A: Typical timeline is 4-6 weeks:

  • STUDENT → INTERN: 5-7 days (10 training sessions)
  • INTERN → SUPERVISED: 7-14 days (25 training sessions)
  • SUPERVISED → AUTONOMOUS: 14-30 days (50 training sessions)

**Q: Can I skip training levels?**

A: No. Each maturity level must be achieved sequentially. Skipping levels risks agent safety and performance.

**Q: What if an agent never reaches AUTONOMOUS?**

A: Some agents may plateau at INTERN or SUPERVISED. This is acceptable if the agent performs well at that level. Not all agents need to be AUTONOMOUS.

**Q: How do I know if my agent is ready for promotion?**

A: Check the promotion criteria in the agent's training history. The system will automatically suggest promotion when criteria are met.

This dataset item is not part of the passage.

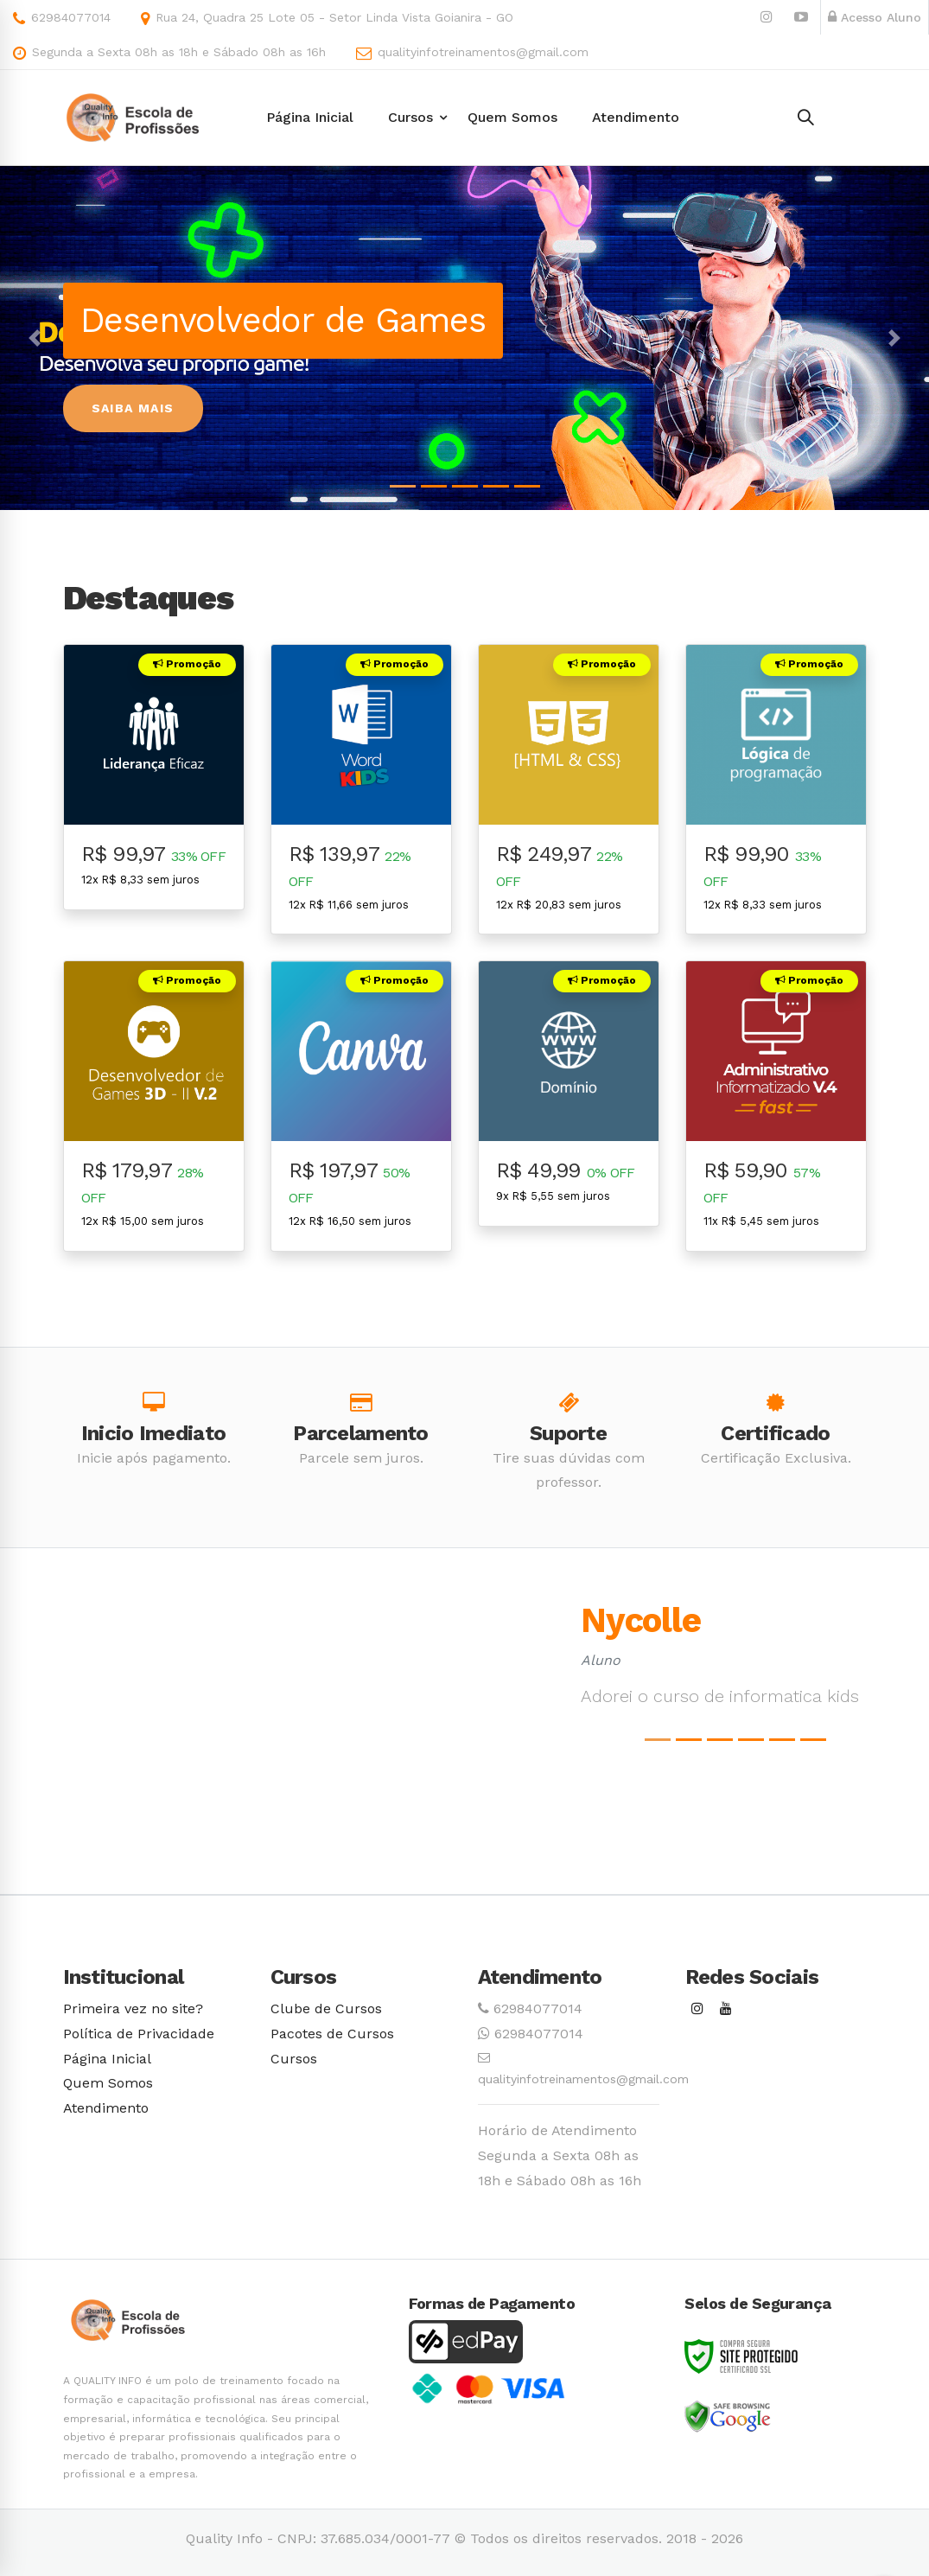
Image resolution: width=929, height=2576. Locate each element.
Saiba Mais (133, 408)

**Q: Can I train multiple agents at once?**

A: Yes, but quality may suffer. Focus on one agent at a time for best results.

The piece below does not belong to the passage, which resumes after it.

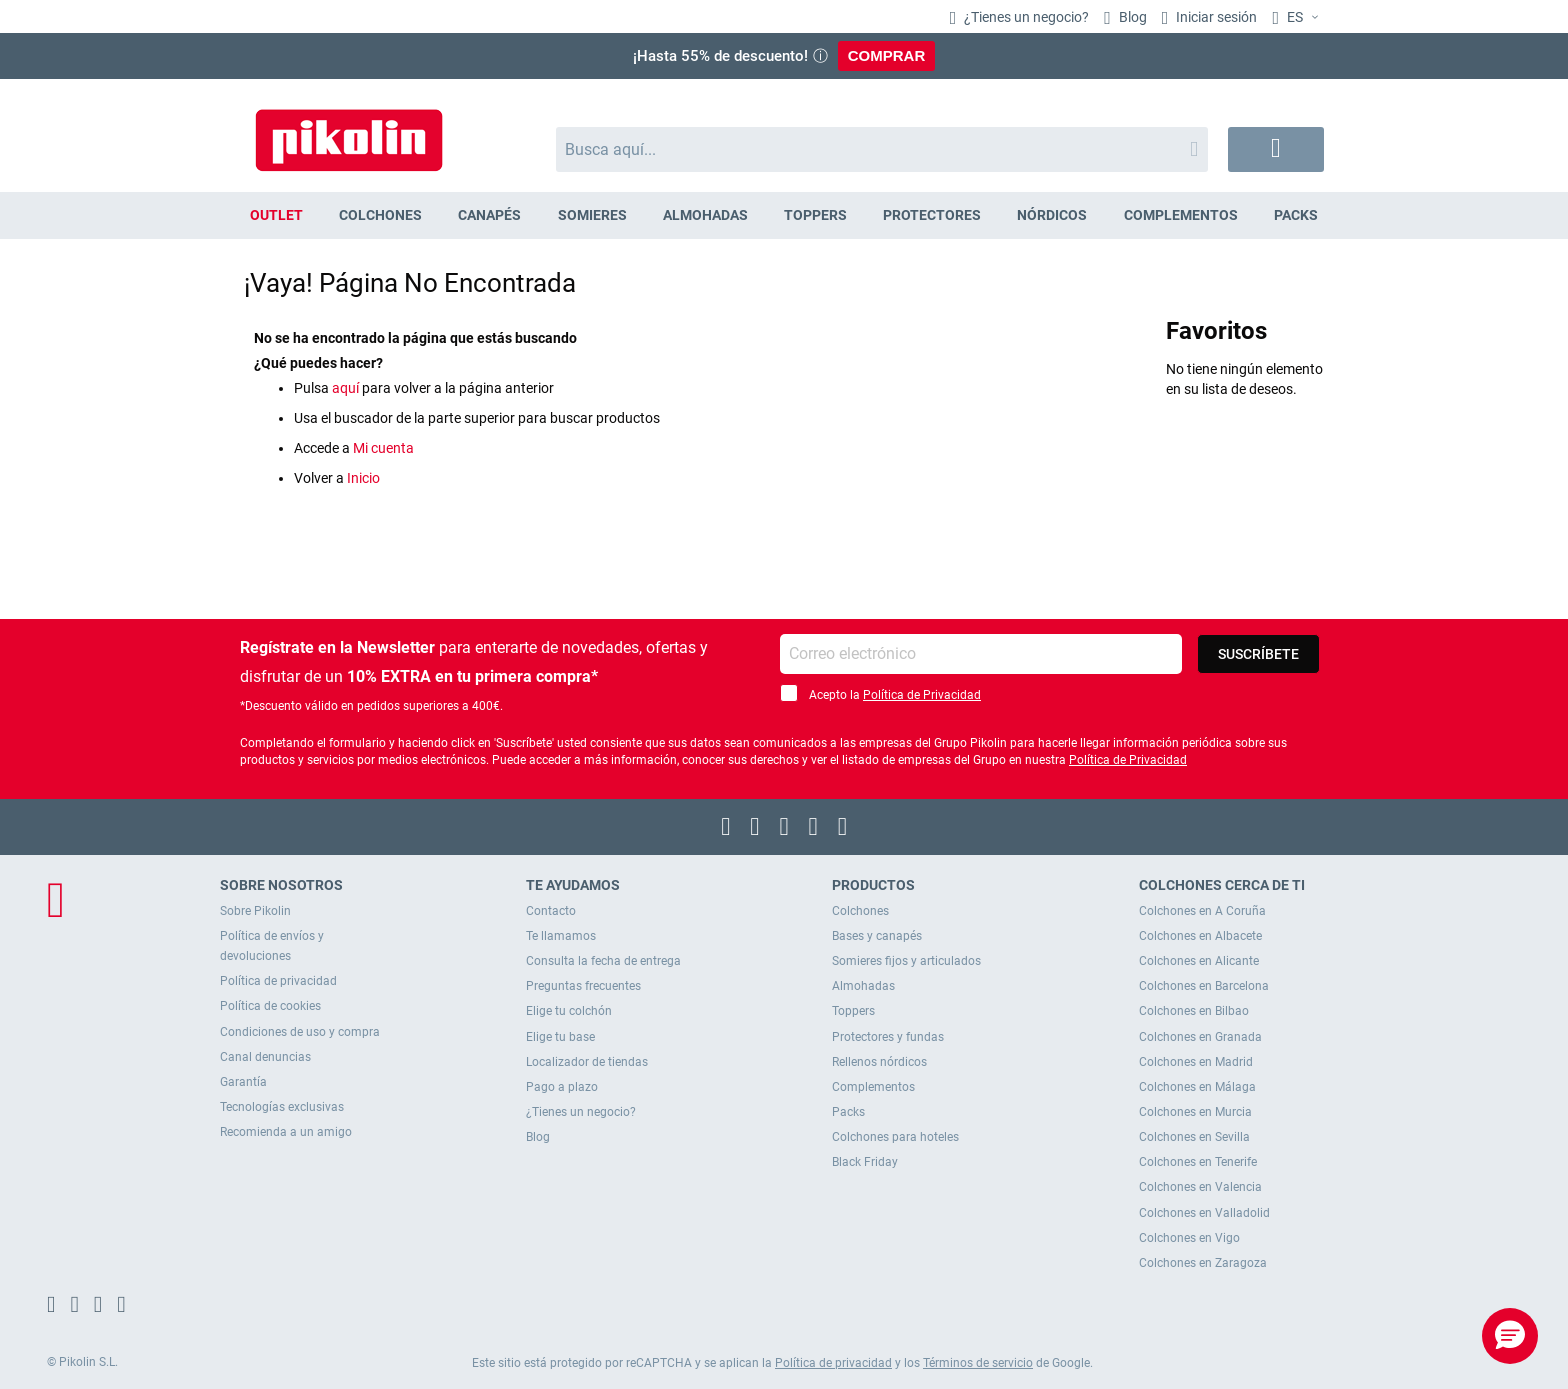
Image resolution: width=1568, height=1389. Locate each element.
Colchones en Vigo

**Q: What happens if I reject a training proposal?**

A: The agent remains at current maturity level. You can create a new proposal with different objectives later.

**Q: How do I correct a mistake in a completed training session?**

A: You cannot modify completed sessions. However, you can create a new training session to address gaps.

**Q: Can I export training data for external analysis?**

A: Yes, use the Export button on the analytics dashboard to download CSV or Excel files.

**Q: Who can approve training proposals?**

A: Users with ADMIN or SUPER_ADMIN role can approve proposals. Regular users cannot.

**Q: Is training mandatory?**

A: Training is mandatory for STUDENT agents blocked from automated triggers. For other levels, it's optional but recommended.